Jeden powiedział coś ze wściekłą miną do swoich towarzyszy, lecz inny uciszył go, odwzajemnił spojrzenie Oriego, uniósł brwi, postukał w zegarek i bezgłośnie powiedział „później”.
Ori nie odczuwał strachu. Jego własna ekipa była w pobliżu. Mało brakowało, a skinąłby wyzywająco głową Nowopiórcowi, ale takie wzajemne ironizowanie budziło w nim obrzydzenie i odwrócił się. Jego rozproszeni po całej sali przyjaciele i kompani toczyli spory, kłócili się jeszcze bardziej zajadle niż malarze, ale w razie potrzeby przyszliby mu z pomocą. A było ich wielu. Nowopiórcy nie daliby rady insurekcjonistom.
Zgromadzona pod sceną publiczność szalała, śpiewała razem z Adely jej kuplety, imitowała palcami odgłosy spadających kropel — „jeszcze raz, w deszczu” — a potem buchnęła frenetycznym aplauzem. Nowopiórcy, artyści i inne grupki przyłączyły się do owacji.
— Dzięki, kochani, dzięki, dzięki, jesteście wspaniali — zaświergoliła Adely, dzięki swemu scenicznemu doświadczeniu przebijając się przez tę wrzawę. — Wyszłam na krótko, żeby powiedzieć wam dobry wieczór i poprosić wszystkich, abyście byli mili dla ludzi, którzy pragną sprawić wam radość. Przywitajcie ich serdecznie i pokażcie im, że ich kochacie. Dla niektórych z nich to jest pierwszy raz, a wiadomo, jaki jest pierwszy raz — trochę rozczarowujący, co nie, dziewczyny? — Śmiech i radosne oczekiwanie, ponieważ te ostatnie słowa były oczywistym wstępem do jej piosenki „Już skończyłeś?”. I rzeczywiście komiczny obój zakwakał jak kaczka, zabrzmiały pierwsze akordy, Adely wciągnęła głęboko powietrze, zatrzymała je w płucach, po czym krzyknęła: — Później! — i zbiegła ze sceny, do wtóru delikatnych gwizdów niezadowolenia i okrzyków zaskoczenia.

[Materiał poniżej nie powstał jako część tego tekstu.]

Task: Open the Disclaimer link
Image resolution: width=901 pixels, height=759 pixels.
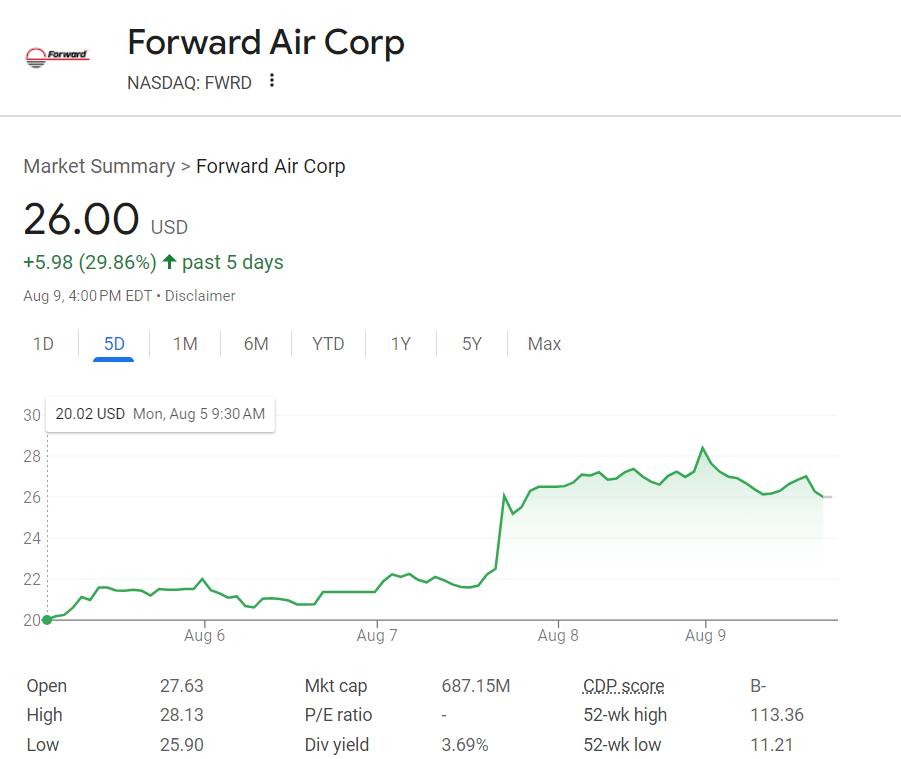Action: pos(200,296)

W światłach rampy pojawił się pierwszy numer. Śpiewająca rodzina, dwójka dzieci przebranych za lalki i ich matka przy pianinie. Większość publiczności nie zwracała na nich uwagi.
„Świnia” — pomyślał Ori. Niby zachęciła publiczność do wyrozumiałego potraktowania debiutantów, ale ludzie przyszli tutaj dla niej, a zapowiadając swój późniejszy numer, tylko utrudniła zadanie tym, którzy mieli pojawić się po niej. Choćby byli świetni, musieli rozczarować. Nawet bez takiego sabotażu — trzeba przyznać, że sympatycznego — trudno jest się produkować przed wielkim nazwiskiem. Wszyscy musieli przebrnąć swoje numery ignorowani przez publikę, która czekała na powrót Adely.